◆ **DATA**
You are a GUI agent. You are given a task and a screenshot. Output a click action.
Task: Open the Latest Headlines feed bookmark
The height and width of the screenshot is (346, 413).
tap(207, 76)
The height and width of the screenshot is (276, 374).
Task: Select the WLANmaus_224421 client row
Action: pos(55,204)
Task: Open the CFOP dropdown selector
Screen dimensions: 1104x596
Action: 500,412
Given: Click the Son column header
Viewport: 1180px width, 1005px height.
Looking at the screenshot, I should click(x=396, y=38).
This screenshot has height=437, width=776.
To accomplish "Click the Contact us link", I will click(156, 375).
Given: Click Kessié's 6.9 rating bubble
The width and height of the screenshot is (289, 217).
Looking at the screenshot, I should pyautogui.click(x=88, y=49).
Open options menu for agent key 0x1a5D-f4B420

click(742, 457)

◆ **TASK ITEM**
Each line of the material is to be copied exactly.

◆ **SOLUTION BELOW**
You are a GUI agent. You are given a task and a screenshot. Output a click action.
Task: Open the Latest Headlines feed bookmark
The height and width of the screenshot is (346, 413).
tap(207, 76)
The height and width of the screenshot is (276, 374).
Task: Select the WLANmaus_224421 client row
Action: pos(55,204)
Task: Open the CFOP dropdown selector
Screen dimensions: 1104x596
Action: 500,412
Given: Click the Son column header
Viewport: 1180px width, 1005px height.
Looking at the screenshot, I should click(x=396, y=38).
This screenshot has height=437, width=776.
To accomplish "Click the Contact us link", I will click(156, 375).
Given: Click Kessié's 6.9 rating bubble
The width and height of the screenshot is (289, 217).
Looking at the screenshot, I should pyautogui.click(x=88, y=49).
Open options menu for agent key 0x1a5D-f4B420

click(742, 457)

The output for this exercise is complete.